> _Exercise task_:
Put every one of the rows below into a numbered list, leaving out any blank lines.

> _Input records_:
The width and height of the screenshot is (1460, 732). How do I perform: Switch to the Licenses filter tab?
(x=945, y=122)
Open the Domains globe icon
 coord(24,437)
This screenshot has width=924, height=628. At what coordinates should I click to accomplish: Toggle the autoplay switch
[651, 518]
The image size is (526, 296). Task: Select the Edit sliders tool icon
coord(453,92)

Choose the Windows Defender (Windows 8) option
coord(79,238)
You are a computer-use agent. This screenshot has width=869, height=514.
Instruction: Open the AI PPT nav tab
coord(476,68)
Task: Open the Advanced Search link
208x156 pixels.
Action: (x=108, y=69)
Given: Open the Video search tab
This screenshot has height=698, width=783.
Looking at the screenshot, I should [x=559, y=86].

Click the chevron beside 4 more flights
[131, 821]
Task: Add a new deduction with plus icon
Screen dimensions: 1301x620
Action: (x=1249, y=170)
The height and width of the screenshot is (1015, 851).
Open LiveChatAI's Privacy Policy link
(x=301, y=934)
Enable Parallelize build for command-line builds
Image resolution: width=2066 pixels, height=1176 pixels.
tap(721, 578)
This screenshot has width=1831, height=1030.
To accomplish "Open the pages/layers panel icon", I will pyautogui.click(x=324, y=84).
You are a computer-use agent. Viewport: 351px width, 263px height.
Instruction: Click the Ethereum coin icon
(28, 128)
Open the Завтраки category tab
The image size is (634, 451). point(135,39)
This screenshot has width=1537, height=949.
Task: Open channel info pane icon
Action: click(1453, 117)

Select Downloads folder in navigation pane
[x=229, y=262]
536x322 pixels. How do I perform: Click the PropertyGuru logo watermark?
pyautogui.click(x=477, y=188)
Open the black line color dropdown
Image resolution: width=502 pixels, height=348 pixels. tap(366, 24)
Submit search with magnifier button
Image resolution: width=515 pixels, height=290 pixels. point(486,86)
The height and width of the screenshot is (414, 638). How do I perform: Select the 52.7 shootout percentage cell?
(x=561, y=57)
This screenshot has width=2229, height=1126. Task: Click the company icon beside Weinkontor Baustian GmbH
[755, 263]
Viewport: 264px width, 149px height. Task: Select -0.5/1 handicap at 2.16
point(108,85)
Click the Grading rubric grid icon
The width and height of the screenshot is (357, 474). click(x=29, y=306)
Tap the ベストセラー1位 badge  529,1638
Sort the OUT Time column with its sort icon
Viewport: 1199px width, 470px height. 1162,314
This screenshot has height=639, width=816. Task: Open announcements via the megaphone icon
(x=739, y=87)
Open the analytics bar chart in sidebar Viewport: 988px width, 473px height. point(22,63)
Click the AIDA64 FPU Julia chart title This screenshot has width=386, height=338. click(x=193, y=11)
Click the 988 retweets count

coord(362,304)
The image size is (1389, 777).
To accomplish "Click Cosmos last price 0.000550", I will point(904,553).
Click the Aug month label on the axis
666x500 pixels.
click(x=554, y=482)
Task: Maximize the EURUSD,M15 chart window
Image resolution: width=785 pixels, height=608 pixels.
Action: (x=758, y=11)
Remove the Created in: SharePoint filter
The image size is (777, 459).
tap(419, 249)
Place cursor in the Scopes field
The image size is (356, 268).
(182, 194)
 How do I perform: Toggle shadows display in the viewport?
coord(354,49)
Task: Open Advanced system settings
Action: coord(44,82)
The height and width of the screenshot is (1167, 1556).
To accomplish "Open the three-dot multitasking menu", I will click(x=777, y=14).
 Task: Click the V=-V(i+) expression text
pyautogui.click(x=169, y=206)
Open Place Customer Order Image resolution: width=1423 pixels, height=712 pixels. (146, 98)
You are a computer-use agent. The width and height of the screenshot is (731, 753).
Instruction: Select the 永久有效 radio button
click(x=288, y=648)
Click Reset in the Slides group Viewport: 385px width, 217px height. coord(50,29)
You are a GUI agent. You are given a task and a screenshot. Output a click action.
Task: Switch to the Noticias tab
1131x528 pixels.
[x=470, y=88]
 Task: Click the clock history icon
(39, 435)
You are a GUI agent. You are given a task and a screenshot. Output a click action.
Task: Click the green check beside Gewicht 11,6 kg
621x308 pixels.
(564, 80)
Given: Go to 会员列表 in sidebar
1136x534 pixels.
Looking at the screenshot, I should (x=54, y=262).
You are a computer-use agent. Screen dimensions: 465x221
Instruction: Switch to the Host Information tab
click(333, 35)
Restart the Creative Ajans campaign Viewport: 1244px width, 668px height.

> _Task solution_:
1. The width and height of the screenshot is (1460, 732). How do I perform: Switch to the Licenses filter tab?
2. (x=945, y=122)
3. Open the Domains globe icon
4.  coord(24,437)
5. This screenshot has width=924, height=628. At what coordinates should I click to accomplish: Toggle the autoplay switch
6. [651, 518]
7. The image size is (526, 296). Task: Select the Edit sliders tool icon
8. coord(453,92)
9. Choose the Windows Defender (Windows 8) option
10. coord(79,238)
11. You are a computer-use agent. This screenshot has width=869, height=514.
12. Instruction: Open the AI PPT nav tab
13. coord(476,68)
14. Task: Open the Advanced Search link
15. 208x156 pixels.
16. Action: (x=108, y=69)
17. Given: Open the Video search tab
18. This screenshot has height=698, width=783.
19. Looking at the screenshot, I should [x=559, y=86].
20. Click the chevron beside 4 more flights
21. [131, 821]
22. Task: Add a new deduction with plus icon
23. Screen dimensions: 1301x620
24. Action: (x=1249, y=170)
25. The height and width of the screenshot is (1015, 851).
26. Open LiveChatAI's Privacy Policy link
27. (x=301, y=934)
28. Enable Parallelize build for command-line builds
29. Image resolution: width=2066 pixels, height=1176 pixels.
30. tap(721, 578)
31. This screenshot has width=1831, height=1030.
32. To accomplish "Open the pages/layers panel icon", I will pyautogui.click(x=324, y=84).
33. You are a computer-use agent. Viewport: 351px width, 263px height.
34. Instruction: Click the Ethereum coin icon
35. (28, 128)
36. Open the Завтраки category tab
37. The image size is (634, 451). point(135,39)
38. This screenshot has width=1537, height=949.
39. Task: Open channel info pane icon
40. Action: click(1453, 117)
41. Select Downloads folder in navigation pane
42. [x=229, y=262]
43. 536x322 pixels. How do I perform: Click the PropertyGuru logo watermark?
44. pyautogui.click(x=477, y=188)
45. Open the black line color dropdown
46. Image resolution: width=502 pixels, height=348 pixels. tap(366, 24)
47. Submit search with magnifier button
48. Image resolution: width=515 pixels, height=290 pixels. point(486,86)
49. The height and width of the screenshot is (414, 638). How do I perform: Select the 52.7 shootout percentage cell?
50. (x=561, y=57)
51. This screenshot has width=2229, height=1126. Task: Click the company icon beside Weinkontor Baustian GmbH
52. [755, 263]
53. Viewport: 264px width, 149px height. Task: Select -0.5/1 handicap at 2.16
54. point(108,85)
55. Click the Grading rubric grid icon
56. The width and height of the screenshot is (357, 474). click(x=29, y=306)
57. Tap the ベストセラー1位 badge  529,1638
58. Sort the OUT Time column with its sort icon
59. Viewport: 1199px width, 470px height. 1162,314
60. This screenshot has height=639, width=816. Task: Open announcements via the megaphone icon
61. (x=739, y=87)
62. Open the analytics bar chart in sidebar Viewport: 988px width, 473px height. point(22,63)
63. Click the AIDA64 FPU Julia chart title This screenshot has width=386, height=338. click(x=193, y=11)
64. Click the 988 retweets count
65. coord(362,304)
66. The image size is (1389, 777).
67. To accomplish "Click Cosmos last price 0.000550", I will point(904,553).
68. Click the Aug month label on the axis
69. 666x500 pixels.
70. click(x=554, y=482)
71. Task: Maximize the EURUSD,M15 chart window
72. Image resolution: width=785 pixels, height=608 pixels.
73. Action: (x=758, y=11)
74. Remove the Created in: SharePoint filter
75. The image size is (777, 459).
76. tap(419, 249)
77. Place cursor in the Scopes field
78. The image size is (356, 268).
79. (182, 194)
80.  How do I perform: Toggle shadows display in the viewport?
81. coord(354,49)
82. Task: Open Advanced system settings
83. Action: coord(44,82)
84. The height and width of the screenshot is (1167, 1556).
85. To accomplish "Open the three-dot multitasking menu", I will click(x=777, y=14).
86.  Task: Click the V=-V(i+) expression text
87. pyautogui.click(x=169, y=206)
88. Open Place Customer Order Image resolution: width=1423 pixels, height=712 pixels. (146, 98)
89. You are a computer-use agent. The width and height of the screenshot is (731, 753).
90. Instruction: Select the 永久有效 radio button
91. click(x=288, y=648)
92. Click Reset in the Slides group Viewport: 385px width, 217px height. coord(50,29)
93. You are a GUI agent. You are given a task and a screenshot. Output a click action.
94. Task: Switch to the Noticias tab
95. 1131x528 pixels.
96. [x=470, y=88]
97.  Task: Click the clock history icon
98. (39, 435)
99. You are a GUI agent. You are given a task and a screenshot. Output a click action.
100. Task: Click the green check beside Gewicht 11,6 kg
101. 621x308 pixels.
102. (564, 80)
103. Given: Go to 会员列表 in sidebar
104. 1136x534 pixels.
105. Looking at the screenshot, I should (x=54, y=262).
106. You are a computer-use agent. Screen dimensions: 465x221
107. Instruction: Switch to the Host Information tab
108. click(333, 35)
109. Restart the Creative Ajans campaign Viewport: 1244px width, 668px height.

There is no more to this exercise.